Sink cresceu em Brenham, no Texas, a terceira de cinco filhos de um pai treinador de futebol americano e uma mãe professora de matemática. Começou aulas de atuação aos sete anos, estreou em produções locais aos oito e chegou à Broadway aos dez — não como atriz coadjuvante, mas como protagonista da reposição de Annie no Palace Theatre, alternando o papel em até oito apresentações por semana. Aos treze, dividia o palco com Helen Mirren em The Audience, no papel da jovem Rainha Elizabeth II. São credenciais incomuns para uma atriz mirim: Sink chegou à televisão já sabendo a diferença entre uma câmera e uma plateia.

O papel de Maxine «Mad Max» Mayfield chegou em 2017, na segunda temporada de Stranger Things. Max era uma californiana transplantada com skate, ressentimento e uma raiva que a série subestimou consistentemente — até a quarta temporada usá-la quase em excesso. A sequência em que Max corre por um cemitério ao som de «Running Up That Hill» de Kate Bush, recusando-se a ser levada por Vecna enquanto toda a sua vida interior fica exposta, tornou-se uma das cenas mais compartilhadas na história do streaming e devolveu a música ao número um das paradas quarenta anos depois do seu lançamento. Sink é o motivo pelo qual essa sequência funciona: ela interpretou a sobrevivência de Max como algo genuinamente incerto, não como um triunfo. Na quinta temporada, quando Max ficou em coma por longos episódios, ela fez da ausência uma presença.

Sadie Sink
Sadie Sink. Depositphotos

O que aconteceu em paralelo é a história mais reveladora. Em 2021, ela estrelou Fear Street Parte 2: 1978 como Ziggy Berman, uma personagem com mais dimensão psicológica do que o gênero de terror costuma permitir. No mesmo ano, apareceu em All Too Well: The Short Film, o debut como diretora de Taylor Swift, ao lado de Dylan O’Brien. Nenhuma das duas escolhas era a esperada, e ambas apontavam para algo que Sink fazia deliberadamente: escolher projetos onde o material fosse o atrativo, não a exposição.

A decisão mais significativa foi A Baleia em 2022. Dirigida por Darren Aronofsky e com première no Festival de Cinema de Veneza, o filme colocou Brendan Fraser como um professor com obesidade grave se aproximando da morte, com Sink como sua filha adolescente afastada Ellie — um papel definido pelo desprezo, pelo luto e por uma fúria que se recusava a se resolver em algo mais confortável. Não era o filme que uma atriz de Stranger Things «deveria» ter feito aos vinte anos, e foi exatamente por isso que funcionou. Ela recebeu uma indicação ao Critics’ Choice Award de melhor jovem intérprete e, mais importante, demonstrou que conseguia sustentar cenas ao lado de um ator no auge do seu retorno sem se apagar para acomodá-lo.

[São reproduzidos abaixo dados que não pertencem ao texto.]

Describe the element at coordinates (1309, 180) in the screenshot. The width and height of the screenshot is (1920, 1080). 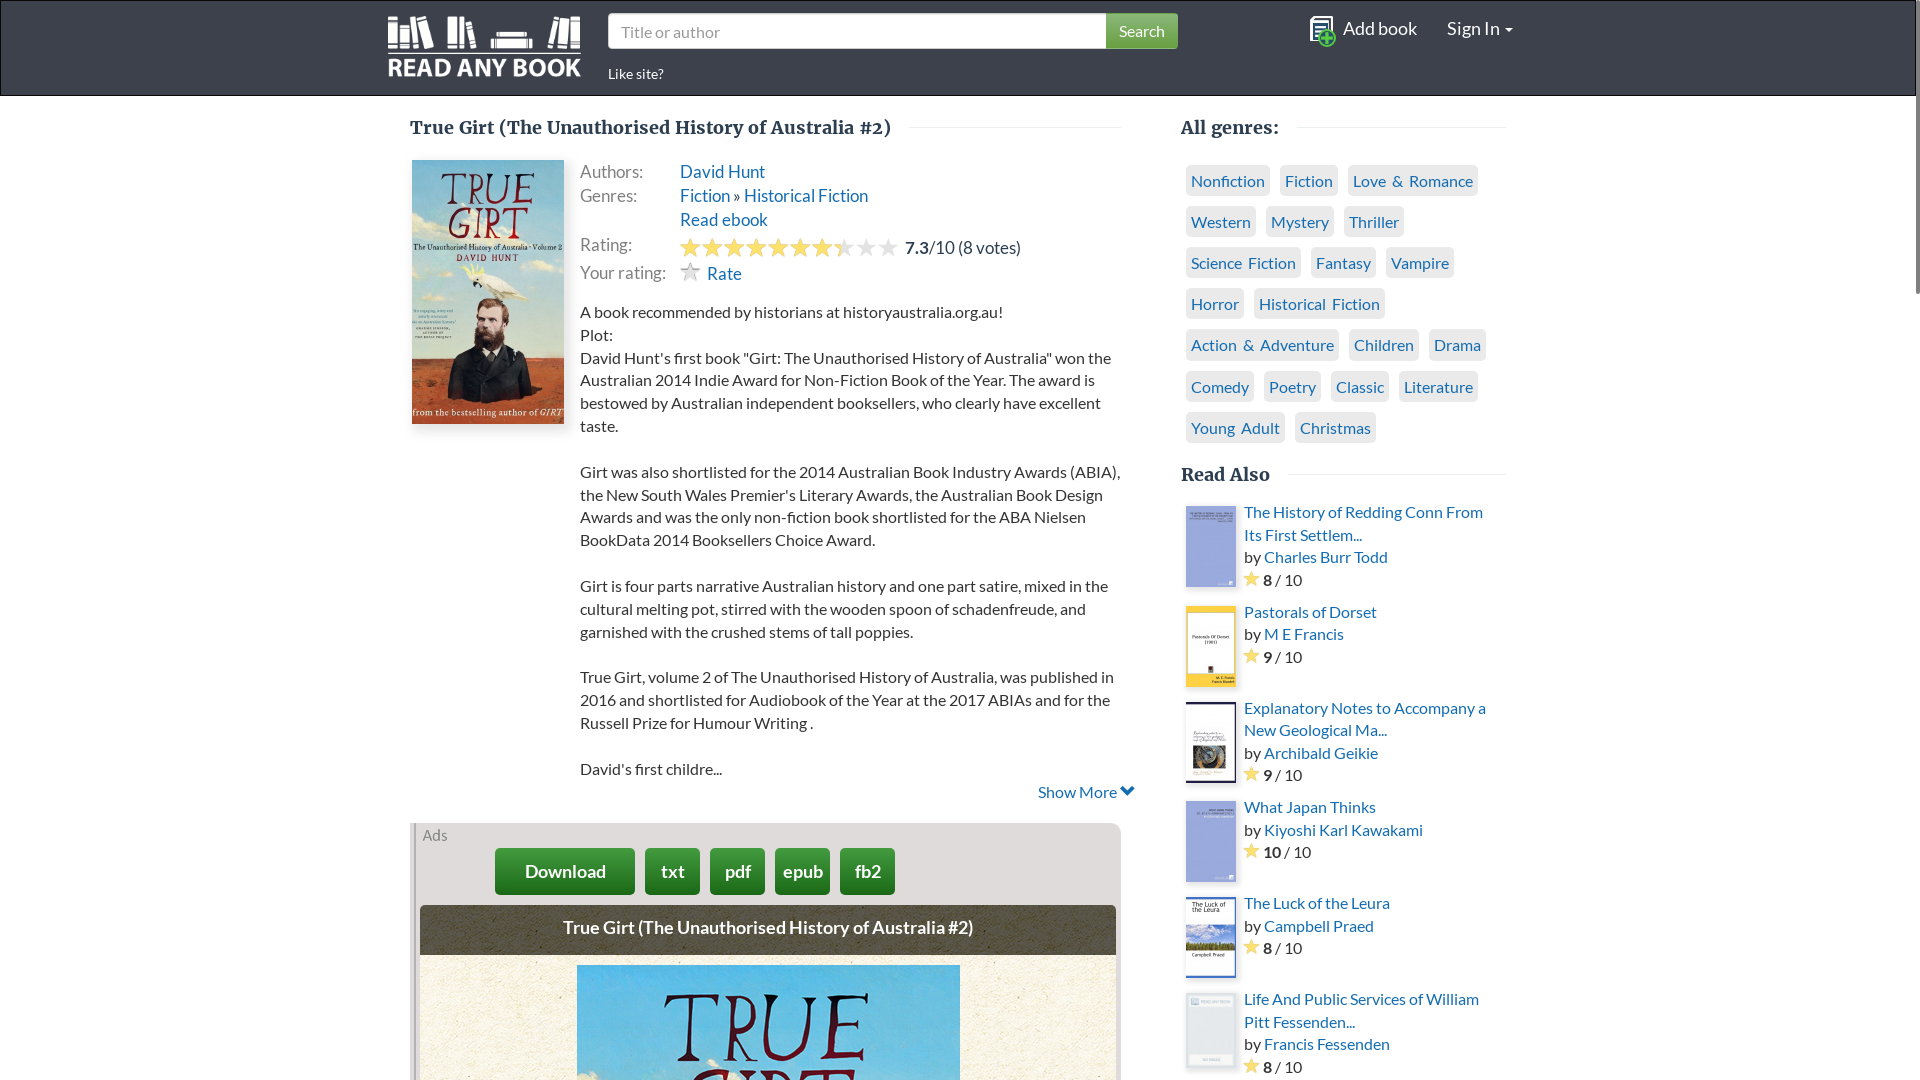
I see `Fiction` at that location.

A leitura crítica de Sink frequentemente se reduz a «ela atua bem como adolescentes raivosas» — precisa, mas que falha em capturar o que suas escolhas têm em comum. As personagens que ela busca não são simplesmente raivosas; sua raiva é o sintoma de algo estrutural — abandono, negligência, falha institucional — e sua violência é legível como resposta, não como falha de caráter. Em 2025, voltou à Broadway com John Proctor Is the Villain no Booth Theatre — uma peça na qual estudantes descobrem que o herói de O Cadinho não é quem lhes disseram. Interpretou Shelby Holcomb e conquistou sua primeira indicação ao Tony Award de melhor atriz em uma peça teatral.

Da Broadway, foi direto para o West End londrino. Romeu e Julieta no Harold Pinter Theatre, de março a junho de 2026, com direção de Robert Icke — conhecido por suas desconstruções analíticas rigorosas de textos canônicos — ao lado de Noah Jupe.

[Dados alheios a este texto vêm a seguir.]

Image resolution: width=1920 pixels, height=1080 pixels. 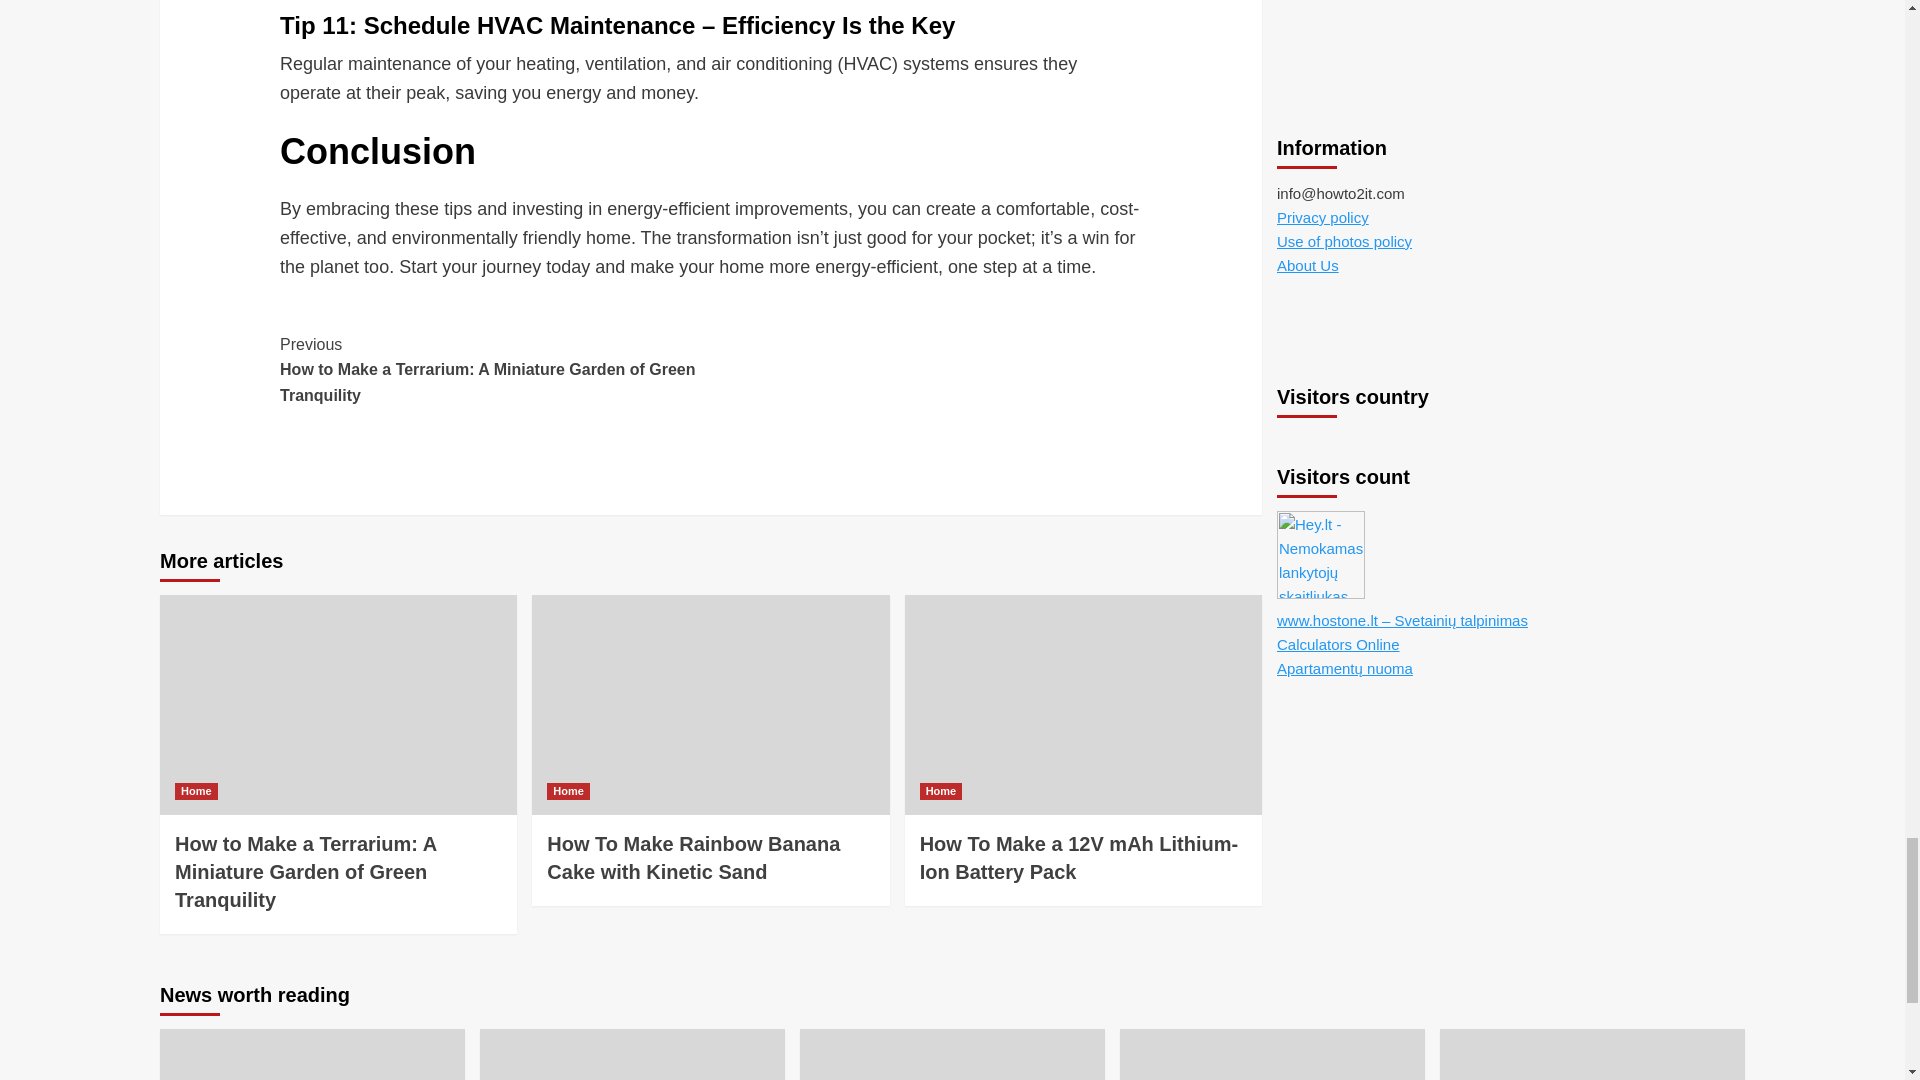 I want to click on Home, so click(x=941, y=792).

Spider-Man: Brand New Day estreia em 31 de julho de 2026. O papel de Sink não foi oficialmente confirmado, mas os relatórios da indústria o vinculam à personagem Jean Grey do universo Marvel. É a carreira em blockbusters que alguns esperavam que ela tomasse aos vinte anos, quando Stranger Things a tornou um dos rostos mais reconhecíveis do streaming. Ela esperou. Primeiro veio a indicação ao Tony. Depois o West End. Depois a Marvel.